An exact copy of all the entries below is what this task needs.

━━━━━━━━━━

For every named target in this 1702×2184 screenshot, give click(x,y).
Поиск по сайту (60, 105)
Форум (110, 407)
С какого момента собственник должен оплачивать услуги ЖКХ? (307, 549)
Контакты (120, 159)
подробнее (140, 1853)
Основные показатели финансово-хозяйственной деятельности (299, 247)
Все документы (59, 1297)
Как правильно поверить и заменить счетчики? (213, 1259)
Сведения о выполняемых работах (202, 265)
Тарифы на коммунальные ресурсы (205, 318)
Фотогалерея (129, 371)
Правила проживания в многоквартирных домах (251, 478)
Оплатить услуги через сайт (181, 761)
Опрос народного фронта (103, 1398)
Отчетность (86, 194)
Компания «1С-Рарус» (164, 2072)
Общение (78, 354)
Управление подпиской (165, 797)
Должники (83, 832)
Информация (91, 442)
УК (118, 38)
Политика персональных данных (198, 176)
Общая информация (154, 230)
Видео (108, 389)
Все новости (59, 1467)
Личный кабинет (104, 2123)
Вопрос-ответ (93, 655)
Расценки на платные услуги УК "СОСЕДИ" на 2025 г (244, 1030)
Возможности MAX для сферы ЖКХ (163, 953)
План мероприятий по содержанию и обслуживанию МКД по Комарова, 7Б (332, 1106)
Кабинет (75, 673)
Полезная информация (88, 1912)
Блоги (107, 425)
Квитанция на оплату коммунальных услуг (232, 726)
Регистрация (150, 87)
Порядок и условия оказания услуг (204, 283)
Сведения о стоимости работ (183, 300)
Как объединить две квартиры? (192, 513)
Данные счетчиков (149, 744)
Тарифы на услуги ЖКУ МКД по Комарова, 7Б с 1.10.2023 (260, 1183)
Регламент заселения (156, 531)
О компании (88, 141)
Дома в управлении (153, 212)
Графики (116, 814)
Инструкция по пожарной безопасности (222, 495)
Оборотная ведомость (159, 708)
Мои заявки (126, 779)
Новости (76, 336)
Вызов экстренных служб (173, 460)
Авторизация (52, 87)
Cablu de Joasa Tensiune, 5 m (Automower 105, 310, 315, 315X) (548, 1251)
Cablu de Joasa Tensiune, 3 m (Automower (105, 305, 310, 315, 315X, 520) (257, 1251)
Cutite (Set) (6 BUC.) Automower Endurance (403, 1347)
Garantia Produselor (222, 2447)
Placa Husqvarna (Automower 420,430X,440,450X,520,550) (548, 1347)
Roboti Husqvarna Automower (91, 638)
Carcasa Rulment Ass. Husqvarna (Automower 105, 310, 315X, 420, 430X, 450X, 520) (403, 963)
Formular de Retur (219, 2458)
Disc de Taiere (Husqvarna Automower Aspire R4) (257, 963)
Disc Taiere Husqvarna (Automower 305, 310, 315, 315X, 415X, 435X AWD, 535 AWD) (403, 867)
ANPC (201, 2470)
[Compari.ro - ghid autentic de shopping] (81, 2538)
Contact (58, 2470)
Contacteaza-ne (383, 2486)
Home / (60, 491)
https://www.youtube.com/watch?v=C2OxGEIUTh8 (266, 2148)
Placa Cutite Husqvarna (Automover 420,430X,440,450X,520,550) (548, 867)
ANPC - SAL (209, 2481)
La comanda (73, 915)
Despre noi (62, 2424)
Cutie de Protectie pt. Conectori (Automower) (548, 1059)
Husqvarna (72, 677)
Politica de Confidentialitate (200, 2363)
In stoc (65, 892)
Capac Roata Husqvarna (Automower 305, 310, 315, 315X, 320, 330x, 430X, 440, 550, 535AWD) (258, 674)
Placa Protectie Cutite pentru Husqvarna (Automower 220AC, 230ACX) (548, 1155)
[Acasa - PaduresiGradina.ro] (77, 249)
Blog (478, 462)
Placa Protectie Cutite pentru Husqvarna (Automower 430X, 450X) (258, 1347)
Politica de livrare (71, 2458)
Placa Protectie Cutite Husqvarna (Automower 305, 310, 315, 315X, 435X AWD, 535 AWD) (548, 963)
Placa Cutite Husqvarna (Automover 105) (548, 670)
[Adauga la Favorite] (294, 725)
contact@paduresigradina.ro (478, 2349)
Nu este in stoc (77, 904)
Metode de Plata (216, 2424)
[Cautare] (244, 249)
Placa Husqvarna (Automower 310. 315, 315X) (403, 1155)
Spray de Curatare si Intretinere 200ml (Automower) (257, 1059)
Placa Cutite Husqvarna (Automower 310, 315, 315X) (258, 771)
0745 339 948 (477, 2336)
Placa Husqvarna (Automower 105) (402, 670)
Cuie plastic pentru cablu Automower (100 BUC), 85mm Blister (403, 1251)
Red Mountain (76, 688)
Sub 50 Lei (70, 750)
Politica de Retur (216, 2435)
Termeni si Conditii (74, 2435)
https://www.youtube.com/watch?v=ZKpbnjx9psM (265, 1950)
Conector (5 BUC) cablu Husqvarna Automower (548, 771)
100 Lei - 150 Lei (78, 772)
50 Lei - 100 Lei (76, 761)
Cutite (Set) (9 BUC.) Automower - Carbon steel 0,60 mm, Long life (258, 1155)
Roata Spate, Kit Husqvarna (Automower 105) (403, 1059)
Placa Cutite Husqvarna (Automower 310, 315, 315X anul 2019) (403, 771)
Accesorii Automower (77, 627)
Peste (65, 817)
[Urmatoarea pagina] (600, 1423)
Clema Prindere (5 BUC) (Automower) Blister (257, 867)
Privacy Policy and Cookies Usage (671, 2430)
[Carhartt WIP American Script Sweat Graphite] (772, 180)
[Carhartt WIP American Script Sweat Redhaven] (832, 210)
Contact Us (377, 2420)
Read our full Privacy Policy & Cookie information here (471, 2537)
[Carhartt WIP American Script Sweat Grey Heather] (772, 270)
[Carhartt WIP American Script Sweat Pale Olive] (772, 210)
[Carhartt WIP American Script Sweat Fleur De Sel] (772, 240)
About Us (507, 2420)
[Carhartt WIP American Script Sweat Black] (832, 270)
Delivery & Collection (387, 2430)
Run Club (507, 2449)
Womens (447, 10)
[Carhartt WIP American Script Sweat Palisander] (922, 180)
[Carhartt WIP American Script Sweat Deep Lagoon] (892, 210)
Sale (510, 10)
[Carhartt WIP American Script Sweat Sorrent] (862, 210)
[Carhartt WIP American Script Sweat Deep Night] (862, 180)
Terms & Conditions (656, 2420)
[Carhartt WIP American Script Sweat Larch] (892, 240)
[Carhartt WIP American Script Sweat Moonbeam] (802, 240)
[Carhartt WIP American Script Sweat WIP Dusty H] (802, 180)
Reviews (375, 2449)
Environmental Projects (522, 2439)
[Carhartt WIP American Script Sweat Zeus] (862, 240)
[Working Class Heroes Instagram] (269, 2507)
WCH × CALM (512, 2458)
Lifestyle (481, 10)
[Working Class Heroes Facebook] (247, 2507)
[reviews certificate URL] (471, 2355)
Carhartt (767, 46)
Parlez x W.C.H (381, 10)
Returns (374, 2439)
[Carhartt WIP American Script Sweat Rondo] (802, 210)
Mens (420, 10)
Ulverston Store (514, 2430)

━━━━━━━━━━

--- Exercise response ---
For every named target in this 1702×2184 screenshot, give click(x,y).
Поиск по сайту (60, 105)
Форум (110, 407)
С какого момента собственник должен оплачивать услуги ЖКХ? (307, 549)
Контакты (120, 159)
подробнее (140, 1853)
Основные показатели финансово-хозяйственной деятельности (299, 247)
Все документы (59, 1297)
Как правильно поверить и заменить счетчики? (213, 1259)
Сведения о выполняемых работах (202, 265)
Тарифы на коммунальные ресурсы (205, 318)
Фотогалерея (129, 371)
Правила проживания в многоквартирных домах (251, 478)
Оплатить услуги через сайт (181, 761)
Опрос народного фронта (103, 1398)
Отчетность (86, 194)
Компания «1С-Рарус» (164, 2072)
Общение (78, 354)
Управление подпиской (165, 797)
Должники (83, 832)
Информация (91, 442)
УК (118, 38)
Политика персональных данных (198, 176)
Общая информация (154, 230)
Видео (108, 389)
Все новости (59, 1467)
Личный кабинет (104, 2123)
Вопрос-ответ (93, 655)
Расценки на платные услуги УК "СОСЕДИ" на 2025 г (244, 1030)
Возможности MAX для сферы ЖКХ (163, 953)
План мероприятий по содержанию и обслуживанию МКД по Комарова, 7Б (332, 1106)
Кабинет (75, 673)
Полезная информация (88, 1912)
Блоги (107, 425)
Квитанция на оплату коммунальных услуг (232, 726)
Регистрация (150, 87)
Порядок и условия оказания услуг (204, 283)
Сведения о стоимости работ (183, 300)
Как объединить две квартиры? (192, 513)
Данные счетчиков (149, 744)
Тарифы на услуги ЖКУ МКД по Комарова, 7Б с 1.10.2023 (260, 1183)
Регламент заселения (156, 531)
О компании (88, 141)
Дома в управлении (153, 212)
Графики (116, 814)
Инструкция по пожарной безопасности (222, 495)
Оборотная ведомость (159, 708)
Мои заявки (126, 779)
Новости (76, 336)
Вызов экстренных служб (173, 460)
Авторизация (52, 87)
Cablu de Joasa Tensiune, 5 m (Automower 105, 310, 315, 315X) (548, 1251)
Cablu de Joasa Tensiune, 3 m (Automower (105, 305, 310, 315, 315X, 520) (257, 1251)
Cutite (Set) (6 BUC.) Automower Endurance (403, 1347)
Garantia Produselor (222, 2447)
Placa Husqvarna (Automower 420,430X,440,450X,520,550) (548, 1347)
Roboti Husqvarna Automower (91, 638)
Carcasa Rulment Ass. Husqvarna (Automower 105, 310, 315X, 420, 430X, 450X, 520) (403, 963)
Formular de Retur (219, 2458)
Disc de Taiere (Husqvarna Automower Aspire R4) (257, 963)
Disc Taiere Husqvarna (Automower 305, 310, 315, 315X, 415X, 435X AWD, 535 AWD) (403, 867)
ANPC (201, 2470)
[Compari.ro - ghid autentic de shopping] (81, 2538)
Contact (58, 2470)
Contacteaza-ne (383, 2486)
Home / (60, 491)
https://www.youtube.com/watch?v=C2OxGEIUTh8 (266, 2148)
Placa Cutite Husqvarna (Automover 420,430X,440,450X,520,550) (548, 867)
ANPC - SAL (209, 2481)
La comanda (73, 915)
Despre noi (62, 2424)
Cutie de Protectie pt. Conectori (Automower) (548, 1059)
Husqvarna (72, 677)
Politica de Confidentialitate (200, 2363)
In stoc (65, 892)
Capac Roata Husqvarna (Automower 305, 310, 315, 315X, 320, 330x, 430X, 440, 550, 535AWD) (258, 674)
Placa Protectie Cutite pentru Husqvarna (Automower 220AC, 230ACX) (548, 1155)
[Acasa - PaduresiGradina.ro] (77, 249)
Blog (478, 462)
Placa Protectie Cutite pentru Husqvarna (Automower 430X, 450X) (258, 1347)
Politica de livrare (71, 2458)
Placa Protectie Cutite Husqvarna (Automower 305, 310, 315, 315X, 435X AWD, 535 AWD) (548, 963)
Placa Cutite Husqvarna (Automover 105) (548, 670)
[Adauga la Favorite] (294, 725)
contact@paduresigradina.ro (478, 2349)
Nu este in stoc (77, 904)
Metode de Plata (216, 2424)
[Cautare] (244, 249)
Placa Husqvarna (Automower 310. 315, 315X) (403, 1155)
Spray de Curatare si Intretinere 200ml (Automower) (257, 1059)
Placa Cutite Husqvarna (Automower 310, 315, 315X) (258, 771)
0745 339 948 (477, 2336)
Placa Husqvarna (Automower 105) (402, 670)
Cuie plastic pentru cablu Automower (100 BUC), 85mm Blister (403, 1251)
Red Mountain (76, 688)
Sub 50 Lei (70, 750)
Politica de Retur (216, 2435)
Termeni si Conditii (74, 2435)
https://www.youtube.com/watch?v=ZKpbnjx9psM (265, 1950)
Conector (5 BUC) cablu Husqvarna Automower (548, 771)
100 Lei - 150 Lei (78, 772)
50 Lei - 100 Lei (76, 761)
Cutite (Set) (9 BUC.) Automower - Carbon steel 0,60 mm, Long life (258, 1155)
Roata Spate, Kit Husqvarna (Automower 105) (403, 1059)
Placa Cutite Husqvarna (Automower 310, 315, 315X anul 2019) (403, 771)
Accesorii Automower (77, 627)
Peste (65, 817)
[Urmatoarea pagina] (600, 1423)
Clema Prindere (5 BUC) (Automower) Blister (257, 867)
Privacy Policy and Cookies Usage (671, 2430)
[Carhartt WIP American Script Sweat Graphite] (772, 180)
[Carhartt WIP American Script Sweat Redhaven] (832, 210)
Contact Us (377, 2420)
Read our full Privacy Policy & Cookie information here (471, 2537)
[Carhartt WIP American Script Sweat Grey Heather] (772, 270)
[Carhartt WIP American Script Sweat Pale Olive] (772, 210)
[Carhartt WIP American Script Sweat Fleur De Sel] (772, 240)
About Us (507, 2420)
[Carhartt WIP American Script Sweat Black] (832, 270)
Delivery & Collection (387, 2430)
Run Club (507, 2449)
Womens (447, 10)
[Carhartt WIP American Script Sweat Palisander] (922, 180)
[Carhartt WIP American Script Sweat Deep Lagoon] (892, 210)
Sale (510, 10)
[Carhartt WIP American Script Sweat Sorrent] (862, 210)
[Carhartt WIP American Script Sweat Deep Night] (862, 180)
Terms & Conditions (656, 2420)
[Carhartt WIP American Script Sweat Larch] (892, 240)
[Carhartt WIP American Script Sweat Moonbeam] (802, 240)
[Carhartt WIP American Script Sweat WIP Dusty H] (802, 180)
Reviews (375, 2449)
Environmental Projects (522, 2439)
[Carhartt WIP American Script Sweat Zeus] (862, 240)
[Working Class Heroes Instagram] (269, 2507)
WCH × CALM (512, 2458)
Lifestyle (481, 10)
[Working Class Heroes Facebook] (247, 2507)
[reviews certificate URL] (471, 2355)
Carhartt (767, 46)
Parlez x W.C.H (381, 10)
Returns (374, 2439)
[Carhartt WIP American Script Sweat Rondo] (802, 210)
Mens (420, 10)
Ulverston Store (514, 2430)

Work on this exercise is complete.